*Data shown*.
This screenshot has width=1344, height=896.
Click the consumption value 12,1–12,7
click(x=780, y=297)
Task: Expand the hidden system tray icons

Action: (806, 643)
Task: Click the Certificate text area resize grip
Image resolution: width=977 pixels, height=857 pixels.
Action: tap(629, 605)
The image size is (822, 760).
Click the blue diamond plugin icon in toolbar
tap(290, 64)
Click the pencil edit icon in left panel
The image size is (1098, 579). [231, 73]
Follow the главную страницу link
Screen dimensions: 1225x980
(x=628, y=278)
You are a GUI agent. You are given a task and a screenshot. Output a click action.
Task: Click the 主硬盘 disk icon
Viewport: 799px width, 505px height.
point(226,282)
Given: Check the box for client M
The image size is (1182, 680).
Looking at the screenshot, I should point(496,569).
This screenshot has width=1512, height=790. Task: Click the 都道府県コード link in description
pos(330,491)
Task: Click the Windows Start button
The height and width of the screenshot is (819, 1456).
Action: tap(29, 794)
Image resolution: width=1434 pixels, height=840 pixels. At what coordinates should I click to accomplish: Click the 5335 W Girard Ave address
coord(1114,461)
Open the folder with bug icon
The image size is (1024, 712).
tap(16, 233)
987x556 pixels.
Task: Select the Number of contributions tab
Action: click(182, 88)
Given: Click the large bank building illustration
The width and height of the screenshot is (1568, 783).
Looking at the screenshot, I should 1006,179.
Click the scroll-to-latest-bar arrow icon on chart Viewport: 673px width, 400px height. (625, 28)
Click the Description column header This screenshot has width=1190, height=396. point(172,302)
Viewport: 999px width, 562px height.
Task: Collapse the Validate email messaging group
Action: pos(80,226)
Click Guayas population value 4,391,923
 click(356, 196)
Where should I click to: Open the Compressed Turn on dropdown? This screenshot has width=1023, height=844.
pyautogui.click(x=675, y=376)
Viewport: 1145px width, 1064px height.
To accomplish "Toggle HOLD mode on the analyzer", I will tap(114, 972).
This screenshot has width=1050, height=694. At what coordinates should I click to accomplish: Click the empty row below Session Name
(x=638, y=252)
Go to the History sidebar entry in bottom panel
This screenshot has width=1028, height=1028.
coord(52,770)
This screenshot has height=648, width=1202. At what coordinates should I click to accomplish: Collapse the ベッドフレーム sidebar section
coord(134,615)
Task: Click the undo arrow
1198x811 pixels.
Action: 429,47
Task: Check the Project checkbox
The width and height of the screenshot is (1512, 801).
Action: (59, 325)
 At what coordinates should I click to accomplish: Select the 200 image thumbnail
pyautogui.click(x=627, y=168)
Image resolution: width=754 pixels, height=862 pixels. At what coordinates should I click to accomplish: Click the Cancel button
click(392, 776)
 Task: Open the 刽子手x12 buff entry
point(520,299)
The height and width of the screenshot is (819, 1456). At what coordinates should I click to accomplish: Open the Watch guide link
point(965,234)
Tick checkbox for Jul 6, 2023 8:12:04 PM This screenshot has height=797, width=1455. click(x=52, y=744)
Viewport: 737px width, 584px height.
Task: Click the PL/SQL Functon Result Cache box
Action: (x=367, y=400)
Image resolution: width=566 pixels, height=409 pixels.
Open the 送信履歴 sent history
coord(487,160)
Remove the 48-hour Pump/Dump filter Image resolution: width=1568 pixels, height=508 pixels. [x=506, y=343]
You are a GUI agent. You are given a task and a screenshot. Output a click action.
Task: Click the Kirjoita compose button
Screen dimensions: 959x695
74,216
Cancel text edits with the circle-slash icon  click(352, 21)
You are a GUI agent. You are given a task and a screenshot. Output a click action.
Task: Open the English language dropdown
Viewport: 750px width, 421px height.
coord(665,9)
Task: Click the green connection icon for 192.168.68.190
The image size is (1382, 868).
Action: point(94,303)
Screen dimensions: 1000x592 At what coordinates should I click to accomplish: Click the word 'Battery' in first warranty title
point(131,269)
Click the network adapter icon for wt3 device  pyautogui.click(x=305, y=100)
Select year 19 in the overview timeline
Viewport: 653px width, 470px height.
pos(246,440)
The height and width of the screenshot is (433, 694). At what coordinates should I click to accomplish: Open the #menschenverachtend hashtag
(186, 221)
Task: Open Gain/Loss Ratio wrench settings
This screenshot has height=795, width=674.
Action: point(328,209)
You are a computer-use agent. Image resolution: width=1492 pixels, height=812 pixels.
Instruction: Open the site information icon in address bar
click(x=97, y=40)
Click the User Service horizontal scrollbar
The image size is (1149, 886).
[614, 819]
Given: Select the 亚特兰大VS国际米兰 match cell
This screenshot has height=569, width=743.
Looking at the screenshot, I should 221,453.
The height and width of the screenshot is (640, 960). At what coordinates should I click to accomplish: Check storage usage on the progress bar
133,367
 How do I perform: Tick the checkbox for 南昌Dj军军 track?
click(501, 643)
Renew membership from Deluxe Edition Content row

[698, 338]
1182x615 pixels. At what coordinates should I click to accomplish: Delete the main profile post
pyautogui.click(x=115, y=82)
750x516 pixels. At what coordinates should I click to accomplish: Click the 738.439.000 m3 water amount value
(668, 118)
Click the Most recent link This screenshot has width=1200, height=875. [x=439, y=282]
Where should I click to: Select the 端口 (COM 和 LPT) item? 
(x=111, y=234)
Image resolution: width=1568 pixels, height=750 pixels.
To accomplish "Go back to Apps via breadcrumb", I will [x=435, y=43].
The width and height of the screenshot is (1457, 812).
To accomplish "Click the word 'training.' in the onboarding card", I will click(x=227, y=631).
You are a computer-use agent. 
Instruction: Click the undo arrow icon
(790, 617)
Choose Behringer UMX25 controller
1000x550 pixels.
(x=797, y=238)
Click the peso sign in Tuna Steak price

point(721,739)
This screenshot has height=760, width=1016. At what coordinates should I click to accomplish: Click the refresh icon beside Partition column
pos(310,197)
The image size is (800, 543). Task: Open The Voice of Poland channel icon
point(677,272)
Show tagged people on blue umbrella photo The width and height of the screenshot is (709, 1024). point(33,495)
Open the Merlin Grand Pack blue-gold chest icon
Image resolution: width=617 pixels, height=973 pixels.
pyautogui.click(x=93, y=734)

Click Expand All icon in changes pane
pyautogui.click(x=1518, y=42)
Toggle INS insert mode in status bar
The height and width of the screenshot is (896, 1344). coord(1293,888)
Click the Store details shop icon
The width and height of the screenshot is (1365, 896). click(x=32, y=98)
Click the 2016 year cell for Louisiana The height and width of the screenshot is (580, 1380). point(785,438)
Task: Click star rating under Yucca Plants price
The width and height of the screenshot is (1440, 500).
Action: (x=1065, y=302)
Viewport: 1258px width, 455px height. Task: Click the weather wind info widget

*Exercise*. Using the listing above, return all lines where the word "with" occurs.

*The completed task*.
Open the folder with bug icon
Cancel text edits with the circle-slash icon  click(352, 21)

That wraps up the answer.